There is a clear commonality between this dish and traditional Ashkenazi fruit compote. Both dishes feature dried fruit stewed in liquid along with the addition of sugar and spices. Yet, this is nothing like the compotes you usually see on Passover tables.
In the entry for compote in the Encyclopedia of Jewish Food, Gil Marks explains that the name "compote" comes from the Old French composte and the Latin compositum meaning "mixture." These terms were used to describe dishes in which the various ingredients were layered, often consisting of a mixture of vegetables and meat. With the appearance of sugar in the Islamic world, dishes of cooked fruit in sugar syrup began to emerge. These sorts of dishes made their way to Europe, and after the Renaissance, compote began to take the modern form we’re familiar with. In the nineteenth century, this dish became customary among the Ashkenazim due to the popularization of the sugar beet, a source of sugar.

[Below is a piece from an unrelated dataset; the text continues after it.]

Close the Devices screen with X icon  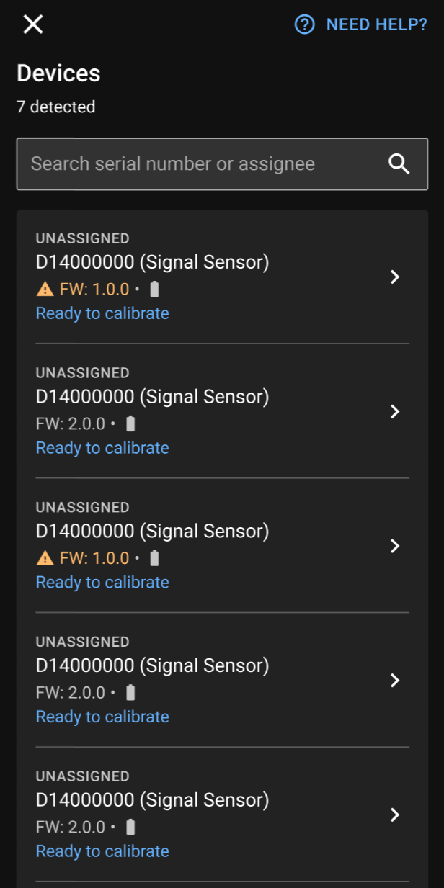33,24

This is probably one of the simplest desserts you’ll ever make, in terms of both the ingredients and its preparation. After combining the ingredients in a pot, it is just a matter of letting the dish simmer away for forty-five minutes. As it cooks your kitchen will be infused with a wonderfully spicy aroma, similar to the smell of freshly baked cinnamon-raisin bread. The result is a dish that will make people think you were in the kitchen for hours.
Wine-Stewed Prunes with Mascarpone
Adapted from Frank Castronovo and Frank Falcinelli
1 pound pitted prunes (about 40)
1¼ cups sugar
2 cinnamon sticks
2½ cups dry red wine
2 8-ounce containers mascarpone
1. Combine prunes, sugar, cinnamon and wine in a pot over medium-high heat. When mixture boils, reduce to simmer and cook 45 minutes, until liquid has turned to syrup.
2. Remove from heat, and rest at least 15 minutes. Spread a mound of mascarpone on each serving plate, top with 6 prunes and drizzle with syrup. Serve immediately. You can also prepare the prunes and reheat slightly before serving.